How radioactive is Fukui?
Remember that time in 2011 when the world’s eyes turned to Japan after the great Tohoku earthquake and tsunami and the subsequent nuclear crisis in Fukushima prefecture? Of course you do, everybody does.
We flew to Japan around 5 months after the disaster(s), but we didn’t do so without being aware of the impact that they had on this place. After a few minutes of research we were fairly certain that Fukui is just TOO FAR to have been directly affected by any of the airborne fallout from the nuclear reactors at Fukushima Daiichi, and everything we have seen and experienced since arriving here has confirmed our suspicions. How far is too far? If a similar radioactive event were to have taken place at the Canadian House of Commons (that’s in Ottawa), we probably would not have moved away from where we lived in Kitchener, Ontario. The distance between where we live now and Fukushima Daiichi is similar.
It’s easy to lose people when we talk about radiation. Here’s a fun interactive map:
Red and yellow are bad.

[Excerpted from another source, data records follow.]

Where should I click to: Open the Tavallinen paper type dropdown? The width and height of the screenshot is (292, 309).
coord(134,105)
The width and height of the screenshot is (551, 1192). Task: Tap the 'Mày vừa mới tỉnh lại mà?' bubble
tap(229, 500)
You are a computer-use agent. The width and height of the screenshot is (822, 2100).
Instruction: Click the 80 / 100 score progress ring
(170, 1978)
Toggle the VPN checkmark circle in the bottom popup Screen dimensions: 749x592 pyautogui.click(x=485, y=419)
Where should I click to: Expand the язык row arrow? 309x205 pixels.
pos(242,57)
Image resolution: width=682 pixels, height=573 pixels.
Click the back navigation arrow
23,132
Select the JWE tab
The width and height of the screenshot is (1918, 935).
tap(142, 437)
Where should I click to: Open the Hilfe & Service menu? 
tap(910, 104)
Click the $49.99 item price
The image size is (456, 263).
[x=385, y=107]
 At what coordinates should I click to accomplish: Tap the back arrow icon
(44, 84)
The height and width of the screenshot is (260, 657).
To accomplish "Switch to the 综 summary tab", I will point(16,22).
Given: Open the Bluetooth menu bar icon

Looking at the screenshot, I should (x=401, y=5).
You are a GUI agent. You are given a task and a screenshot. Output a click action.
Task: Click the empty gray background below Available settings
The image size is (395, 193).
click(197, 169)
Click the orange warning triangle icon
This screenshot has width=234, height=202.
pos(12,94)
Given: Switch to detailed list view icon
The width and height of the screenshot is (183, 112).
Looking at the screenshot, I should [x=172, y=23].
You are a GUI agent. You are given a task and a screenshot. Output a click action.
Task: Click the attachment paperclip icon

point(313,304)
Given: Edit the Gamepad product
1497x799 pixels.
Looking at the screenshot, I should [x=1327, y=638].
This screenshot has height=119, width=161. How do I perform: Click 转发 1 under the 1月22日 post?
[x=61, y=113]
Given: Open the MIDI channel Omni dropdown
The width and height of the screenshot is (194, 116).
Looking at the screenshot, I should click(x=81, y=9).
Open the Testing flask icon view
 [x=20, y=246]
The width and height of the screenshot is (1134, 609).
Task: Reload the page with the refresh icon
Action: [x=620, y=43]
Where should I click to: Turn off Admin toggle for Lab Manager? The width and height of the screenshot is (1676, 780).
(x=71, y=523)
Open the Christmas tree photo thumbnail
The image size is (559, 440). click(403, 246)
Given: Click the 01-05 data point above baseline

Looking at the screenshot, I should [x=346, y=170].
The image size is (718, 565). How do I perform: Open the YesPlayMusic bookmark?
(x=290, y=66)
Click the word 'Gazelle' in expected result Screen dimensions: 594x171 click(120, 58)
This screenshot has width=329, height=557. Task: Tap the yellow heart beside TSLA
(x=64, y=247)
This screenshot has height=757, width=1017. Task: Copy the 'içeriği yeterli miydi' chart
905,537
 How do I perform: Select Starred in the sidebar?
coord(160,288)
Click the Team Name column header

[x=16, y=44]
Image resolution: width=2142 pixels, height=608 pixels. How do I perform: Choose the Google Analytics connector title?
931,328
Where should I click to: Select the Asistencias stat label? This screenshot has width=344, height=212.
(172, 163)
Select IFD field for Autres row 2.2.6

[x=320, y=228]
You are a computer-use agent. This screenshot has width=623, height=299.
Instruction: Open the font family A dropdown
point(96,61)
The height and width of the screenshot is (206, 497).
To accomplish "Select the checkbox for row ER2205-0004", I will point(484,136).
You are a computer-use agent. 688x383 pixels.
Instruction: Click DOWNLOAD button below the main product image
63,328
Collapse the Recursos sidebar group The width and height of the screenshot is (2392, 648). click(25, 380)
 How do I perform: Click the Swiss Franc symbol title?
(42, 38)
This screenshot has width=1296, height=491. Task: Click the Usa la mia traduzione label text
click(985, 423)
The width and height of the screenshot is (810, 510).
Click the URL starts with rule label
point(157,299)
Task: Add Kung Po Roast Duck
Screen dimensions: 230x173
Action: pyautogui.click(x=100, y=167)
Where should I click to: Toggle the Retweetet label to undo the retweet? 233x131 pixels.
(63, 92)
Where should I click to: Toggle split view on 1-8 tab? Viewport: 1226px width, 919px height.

Blue is not bad. The map is (or was if you moved it) centered on Fukui, and Fukui is blue.
One of the most popular questions we get asked is “…but how do you KNOW that it’s safe? You can’t see radiation, what if there’s a government cover-up?” While I don’t doubt that the power company in Tokyo and several levels of government have their secrets, we chose to place our trust in a wonderful non-government organization called Safecast. Safecast volunteers regularly drive around Japan with Geiger counters to take their own measurements and upload them to the Safecast website. That data becomes part of the map shown above.
I was fortunate enough to become one of those volunteers last fall. That blue on the map around Fukui? I uploaded some of those measurements. We happen to go to church with a science professor/renewable energy activist, and he lent me his bGeigie (bento Geiger counter, pictured above) machine for a while. We attached it to our little car and we drove around gathering data wherever we went. Here’s one of the routes we took and the measurements to go along with it.
It was very satisfying to confirm for ourselves that the environment in Fukui is NOT dangerous. Few people get the chance to check these things – we have to trust others’ information. Everyone we talked to about what we were doing with the bGeigie was interested in learning more about it. Without Safecast, Japan would be relying on news reports and government talking points to find out whether the world around them is safe or not. Unfortunately, most still rely on the news because they haven’t yet heard about the good work that the Safecast volunteers have been doing. Most haven’t seen the grassroots/crowd-sourced map further up on this page. Fukui is safe…but there are parts of that map that are still quite red and yellow, and they are nowhere near the Fukuishima nuclear power plant.
How radioactive is Fukui? Not very, however, we can’t celebrate being in an area that is free from contamination without remembering that there are many who do not have that privilege, especially after looking through the data on the Safecast map.